Exercise passage:
--------------------
SanDisk entered the SSD segment with the Ultra series, which featured a SATA 3GB/s interface. Its latest offering is the Extreme series, which is aimed at enthusiasts. Not surprisingly, it features a SATA 6Gb/s interface and uses a SandForce SF-2281 controller and SanDisk’s own 24 nm Toggle Mode MLC NAND flash memory. We tested the 240GB variant of the SanDisk Extreme series.

Like its Ultra series, SanDisk has gone in with the black and red theme for the Extreme series. Turn the SSD over and you’ll find a big sticker with details such as the exact model number, serial number, manufacturing date, capacity etc. The aluminium shell is black with matte finish. Going by the looks, it does seem that this SSD packs some serious meat. 

Many SSDs such as the Intel 520 series, Kingston HyperX and OCZ Vertex 3 come with a mount adapter for installing the drive into a 3.5-inch bay of a desktop PC case. The SanDisk Extreme doesn’t bundle anything.



The SSD is backed by a three-year warranty and comes in two capacities – 120GB and 240GB. We pitted our test SSD against the Intel 520 series (240GB) and ADATA XPG SX900 (256GB). Before delving into the numbers, here are the tech specs. 



    120GB (SDSSDX-120G-G25)

        550MB/s read, 510MB/s write, 23K random read IOPS, 83K random write IOPS

        MTBF – 2.5 million hours

        Power: 0.6W Active, 1.8W Max Operating, .6W Idle, .4W Slumber

    240GB (SDSSDX-240G-G25)

        550MB/s read, 520MB/s write, 33K random read IOPS, 83K random write IOPS

        MTBF – 2 million hours

        Power: 0.5W Active, 1.9W Max Operating, .5W Idle, .3W Slumber

Test Rig

Processor: Intel Core i7-2600k

Memory: 8GB G.Skill DDR3-1866

Motherboard: Gigabyte GA-Z77X-UD5H

Graphics card: AMD Radeon HD 6870

SSD: Plextor PX-256M2S

Power supply: Corsair Silent Pro Gold 800W

OS: Windows 7 Ultimate, 64-bit

Score Sheet

Score Sheet


We used the following software to assess the read and write speeds of the drives:

  1. IOMeter: We configured the test to read and write 4K, 64K and 256K chunks of data, which is the most stressful. Here, all the three drives performed almost similarly, except for the 64K and 256K read tests where SanDisk Extreme was faster by around 40MB/s than the rest. However, the SanDisk Extreme’s write speeds were the lowest for the same test.
--------------------
Instructions:
1: Name every component of the test rig that the SanDisk Extreme review lists, with the model it gives for each.
2: Carry on the SanDisk Extreme review, picking up right after its last sentence.
The material after this point stands apart from the SanDisk Extreme review.

Dataset section:
--------------------
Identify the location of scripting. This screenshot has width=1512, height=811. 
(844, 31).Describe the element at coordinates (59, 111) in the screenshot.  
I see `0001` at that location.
--------------------
Answer section:
1:
- Processor: Intel Core i7-2600k
- Memory: 8GB G.Skill DDR3-1866
- Motherboard: Gigabyte GA-Z77X-UD5H
- Graphics card: AMD Radeon HD 6870
- SSD: Plextor PX-256M2S
- Power supply: Corsair Silent Pro Gold 800W
- OS: Windows 7 Ultimate, 64-bit

2:
    In the next test, we measured both sequential and random read and write speeds, using 2 MB (for smaller files such as MP3 and photos) and 256MB (for larger files used by games, videos, audio, etc.) chunks of data. Here, the max read and write speeds were 512MB/s and 182MB/s, respectively. Again, SanDisk logged the highest read speeds, but lagged behind the rest in the write test by a large count.
  2. CrystalDiskMark: In this test, the software was set up to read and write 500MB of data. The results here were no different than in IOMeter. The sequential read speed of the SanDisk SSD was 473MB/s, which was very close to that of the Intel SSD 520 and ADATA XPG SX900. However, the write speed was the lowest at 292 MB/s – 10MB/s slower than Intel SSD 520 and 32MB/s slower than ADATA XPG SX900.
  3. ATTO Disk Benchmark: There wasn’t much difference in the read and write speeds between the three drives in this test. At a read speed of 533 MB/s and write speed of 558 MB/s, SanDisk Extreme was the second fastest.
  4. SiSoft Sandra 2012: Here, the SanDisk Extreme logged the lowest drive score – 458MB/s which is a good 50MB/s lower than the others. The read and write speeds logged were 504MB/s and 282MB/s, respectively. The highest score was logged by ADATA XPG SX900 – 530MB/s read and 504MB/s write.


The MRP of the 240GB SanDisk Extreme SSD is Rs. 32,249, but it’s available for Rs. 22,500 in the market. It’s slightly costlier than the 240GB Corsair Force GT and priced similarly to the Intel 520 series. The ADATA XPG SX900 is also priced around Rs. 20,000. The SanDisk Extreme SSD is faster than its competition when it comes to read speeds, but its write speeds take a slight hit. If you’re looking for a high capacity SSD with blazingly fast read and write speeds, this drive is an excellent option. Highly recommended!